┌──

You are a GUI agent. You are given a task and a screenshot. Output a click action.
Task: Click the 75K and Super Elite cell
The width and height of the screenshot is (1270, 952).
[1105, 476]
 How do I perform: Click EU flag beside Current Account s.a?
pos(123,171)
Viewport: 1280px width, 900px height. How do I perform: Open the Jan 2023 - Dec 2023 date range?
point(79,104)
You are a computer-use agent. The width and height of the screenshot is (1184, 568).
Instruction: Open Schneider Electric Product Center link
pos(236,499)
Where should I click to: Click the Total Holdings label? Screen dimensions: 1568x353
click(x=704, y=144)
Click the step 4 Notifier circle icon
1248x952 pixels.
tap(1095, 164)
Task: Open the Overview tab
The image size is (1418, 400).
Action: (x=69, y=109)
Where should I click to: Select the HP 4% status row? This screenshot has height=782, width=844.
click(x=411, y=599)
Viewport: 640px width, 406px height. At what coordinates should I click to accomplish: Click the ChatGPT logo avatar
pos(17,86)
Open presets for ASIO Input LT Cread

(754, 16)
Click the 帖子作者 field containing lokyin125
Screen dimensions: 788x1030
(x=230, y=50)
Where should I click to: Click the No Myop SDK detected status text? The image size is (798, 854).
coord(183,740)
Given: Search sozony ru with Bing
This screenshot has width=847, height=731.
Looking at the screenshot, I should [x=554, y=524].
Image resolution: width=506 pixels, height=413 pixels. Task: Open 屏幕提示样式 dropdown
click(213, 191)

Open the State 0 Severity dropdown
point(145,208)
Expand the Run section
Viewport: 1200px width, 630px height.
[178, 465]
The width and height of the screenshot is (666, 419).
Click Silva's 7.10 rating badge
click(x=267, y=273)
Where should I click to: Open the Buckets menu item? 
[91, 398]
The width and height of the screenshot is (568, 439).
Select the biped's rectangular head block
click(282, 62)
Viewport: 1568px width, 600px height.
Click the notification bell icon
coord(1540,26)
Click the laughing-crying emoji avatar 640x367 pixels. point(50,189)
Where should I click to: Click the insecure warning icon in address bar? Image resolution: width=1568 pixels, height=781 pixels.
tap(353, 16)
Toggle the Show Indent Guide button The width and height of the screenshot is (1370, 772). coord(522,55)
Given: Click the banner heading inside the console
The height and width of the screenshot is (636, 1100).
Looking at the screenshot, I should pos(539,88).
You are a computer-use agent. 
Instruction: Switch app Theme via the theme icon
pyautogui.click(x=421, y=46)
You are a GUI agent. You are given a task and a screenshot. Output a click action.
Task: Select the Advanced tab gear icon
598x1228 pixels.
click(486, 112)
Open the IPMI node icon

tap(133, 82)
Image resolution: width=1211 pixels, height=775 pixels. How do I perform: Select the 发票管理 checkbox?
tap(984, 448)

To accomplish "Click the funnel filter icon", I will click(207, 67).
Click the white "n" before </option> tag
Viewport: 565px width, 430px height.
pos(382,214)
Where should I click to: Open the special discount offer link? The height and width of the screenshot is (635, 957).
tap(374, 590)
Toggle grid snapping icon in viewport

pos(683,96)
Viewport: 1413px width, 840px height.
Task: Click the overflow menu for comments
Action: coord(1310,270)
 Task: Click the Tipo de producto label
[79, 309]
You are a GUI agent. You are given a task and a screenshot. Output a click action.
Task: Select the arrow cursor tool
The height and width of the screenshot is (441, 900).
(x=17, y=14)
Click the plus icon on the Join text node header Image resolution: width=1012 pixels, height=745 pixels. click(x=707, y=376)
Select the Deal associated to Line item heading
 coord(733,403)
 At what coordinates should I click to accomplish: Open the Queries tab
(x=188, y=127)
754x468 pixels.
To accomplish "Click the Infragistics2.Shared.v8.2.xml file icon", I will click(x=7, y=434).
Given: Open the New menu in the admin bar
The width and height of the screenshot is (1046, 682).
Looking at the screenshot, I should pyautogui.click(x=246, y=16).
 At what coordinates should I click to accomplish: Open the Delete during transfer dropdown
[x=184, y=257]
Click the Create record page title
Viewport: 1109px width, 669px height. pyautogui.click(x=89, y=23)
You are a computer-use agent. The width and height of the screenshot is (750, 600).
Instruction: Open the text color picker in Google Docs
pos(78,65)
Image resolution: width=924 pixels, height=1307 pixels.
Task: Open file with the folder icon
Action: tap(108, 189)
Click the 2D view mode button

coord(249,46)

└──

> [WORK INSTRUCTIONS]:
Where does the word "computer" appear in the material above? Copy every line that holds it.

> [REPLY TO THE EXERCISE]:
You are a computer-use agent. The width and height of the screenshot is (1184, 568).
You are a computer-use agent. 
You are a computer-use agent. The width and height of the screenshot is (750, 600).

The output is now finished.